Why is this important? GraalVM/GraalPy contexts require expensive JIT compilation when first created. Keeping contexts warm in the pool avoids this compilation overhead on every request, dramatically improving performance.

Available configuration options:

  • min-idle: Minimum number of idle extension contexts to keep warm in the pool per extension. Defaults to the number of logical CPU cores on your system. These contexts are kept alive indefinitely to avoid expensive recompilation of extension code. Set this based on your expected average concurrent load.

  • max-idle: Maximum number of idle extension contexts to keep in the pool per extension, defaults to 2*minIdle. When the pool has more than min-idle idle contexts, they will be evicted after eviction-timeout (see below). Set this to your expected peak concurrent load to avoid blocking requests during traffic spikes.

  • max-total: Maximum number of total extension contexts (idle + in-use) to keep in the pool per extension, defaults to 2*maxIdle. When this limit is reached, new requests will block until a context becomes available. Set this to your absolute maximum concurrent requests, but keep in mind that more contexts means more memory usage.

  • eviction-timeout: Duration after which idle contexts above min-idle will be evicted from the pool, defaults to 30 minutes. This helps free up memory when load decreases, while keeping at least min-idle contexts warm to handle subsequent requests without expensive recompilation overhead.

Example configuration:

extension-pool:
  min-idle: 8        # Keep 8 contexts always warm
  max-idle: 16       # Allow up to 16 idle contexts during peaks
  max-total: 32      # Allow up to 32 total contexts (idle + active)
  eviction-timeout: 1h  # Evict idle contexts above min-idle after 1 hour

Performance tip: For high-traffic deployments, set min-idle equal to your typical concurrent request count to ensure contexts are always warm and ready. For memory-constrained environments, use a lower min-idle value and rely on the pool's ability to grow dynamically up to max-total.

For more information about the extension pool and lifecycle, refer to the Extension Execution Model and the section in the extension documentation.

Memory Usage

  • Leave memory headroom for libvips: Do not assign the majority of memory to the JVM, leave headroom so libvips can perform its allocations. Much of Wolpi's image processing memory is managed by libvips off-heap rather than inside the JVM heap. A good starting point is to cap the JVM at about half of the available memory:
env:
  - name: JAVA_TOOL_OPTIONS
    value: -XX:MaxRAMPercentage=50.0 -XX:InitialRAMPercentage=12.5
  • Treat heap sizing and extension-pool sizing as one problem: A larger extension-pool keeps more execution contexts warm and can reduce latency, but it also raises steady-state memory usage. If you increase min-idle, max-idle, or max-total, revisit your JVM heap settings as well.
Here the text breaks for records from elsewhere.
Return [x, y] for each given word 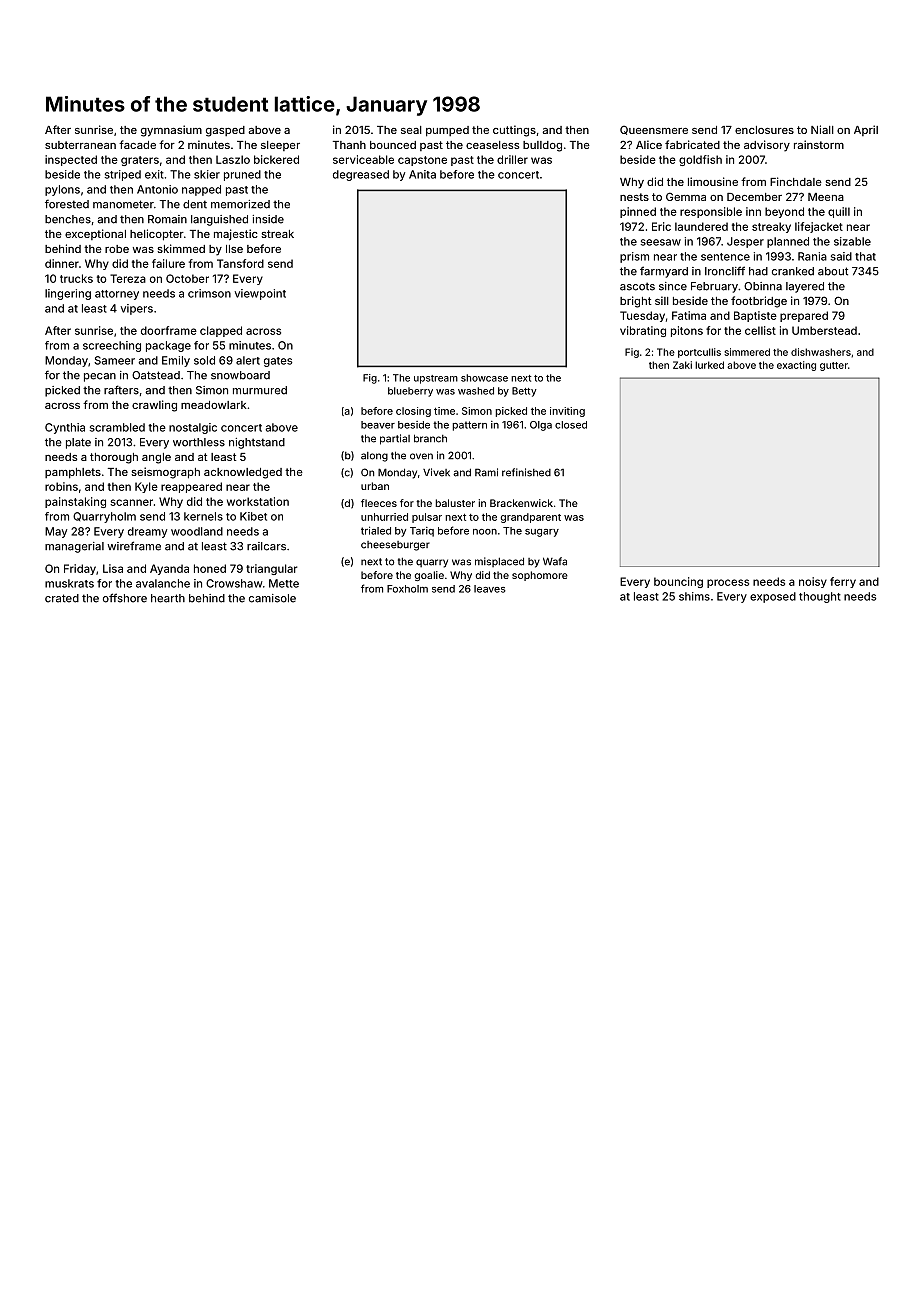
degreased [361, 175]
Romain [167, 219]
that [865, 256]
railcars [266, 546]
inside [268, 219]
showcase [484, 378]
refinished [526, 472]
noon [485, 532]
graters [140, 161]
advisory [767, 146]
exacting [796, 366]
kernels [203, 516]
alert [248, 360]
  • Tune against your actual workload: Memory requirements vary with the amount of concurrent requests and the size and formats of requested images. Keep an eye on the exported metrics and adjust based on actual usage.

Concurrency

  • Avoid CPU oversubscription in libvips: If Wolpi handles multiple requests concurrently, it's best to disable libvips' own multithreaded image processing by setting VIPS_CONCURRENCY=1 so each request does not fan out into several CPU-bound libvips threads

  • Tune concurrency together with the extension pool: More warm extension contexts improve latency, but they also allow more work to run in parallel. If CPU time is already the bottleneck, increasing extension-pool limits can reduce overall throughput instead of improving it.

  • Benchmark the combination, not individual knobs in isolation: VIPS_CONCURRENCY, the extension-pool size, and available CPU all influence each other. Use your real image formats, extension mix, and request patterns when tuning them.

Caching

Wolpi fully supports HTTP caching semantics to make it easy to run it behind CDNs and reverse proxies. It automatically generates and handles ETag/If-None-Match, Last-Modified/ If-Modified-Since headers and Cache-Control directives for all image responses, based on the underlying image file's metadata or the data provided by custom resolvers.

If you want local caching for source images (e.g. if your images come from a remote endpoint, and you want a disk-based cache), you can implement this in a custom extension that handles the caching logic in the resolve hook (e.g. by returning the path to the cache file instead of a HTTP URL).